Tool

JWT Decoder

Decodes the header and payload of a JSON Web Token. Does not verify the signature

This tool runs in your browser. No data leaves your device.

Warning: This tool does not verify the signature. In production, token verification must always be done server-side.
Header
 
Payload
 
Signature not verified
 

How It Works

A JWT (JSON Web Token) has three parts: header, payload, and signature. The three parts are separated by dots (.) and encoded with base64url.

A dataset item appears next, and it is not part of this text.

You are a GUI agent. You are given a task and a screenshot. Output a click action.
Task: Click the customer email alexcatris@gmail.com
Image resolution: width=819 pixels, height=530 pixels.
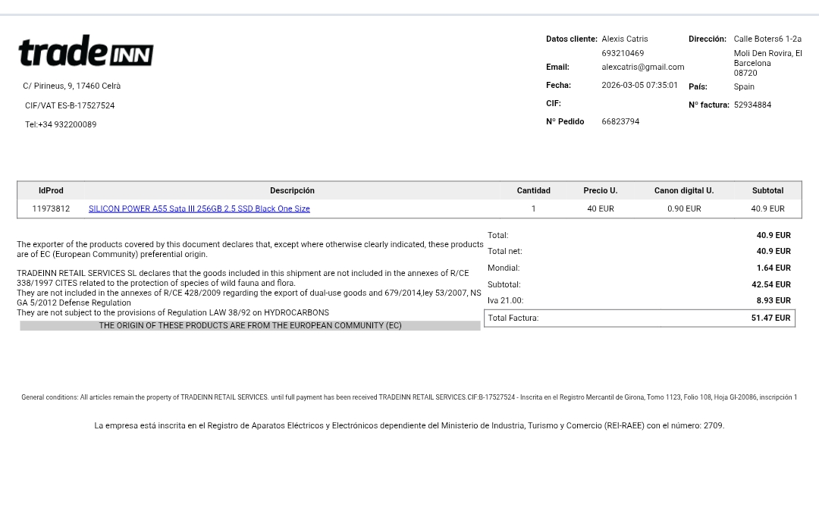pyautogui.click(x=642, y=67)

This tool splits the token into its parts, shows the header and payload as JSON, and leaves the signature in its raw form.

Important warning

This tool does not verify the signature. The fact that a token “can be decoded” does not mean it is valid. In production, always:

  1. Verify the signature on the server side (the shared secret for HS256, the public key for RS256).
  2. Check the exp (expiration) and nbf (not-before) claims.
  3. Compare the iss and aud claims against the values you expect.

Trusting the payload without these checks is no different from skipping authentication entirely.

Common claims

  • iss — who issued the token (issuer).
  • sub — the subject the token refers to (subject), usually a user ID.
  • aud — the party the token was issued for (audience).
  • exp — expiration time (Unix timestamp).
  • iat — when it was issued (Unix timestamp).
  • nbf — the earliest time it becomes usable.
  • jti — a unique token ID — for detecting replay attacks.

JWS vs JWE

This tool works only with JWS (signed but not encrypted) tokens. In JWE (encrypted) tokens, the payload is not JSON even after base64url decoding; in that case decoding fails.

Privacy

The token you paste is processed entirely in your browser. Even so, I’d recommend not pasting your production tokens — a token is a risk for as long as it sits anywhere it can leak from (history, clipboard, screen sharing).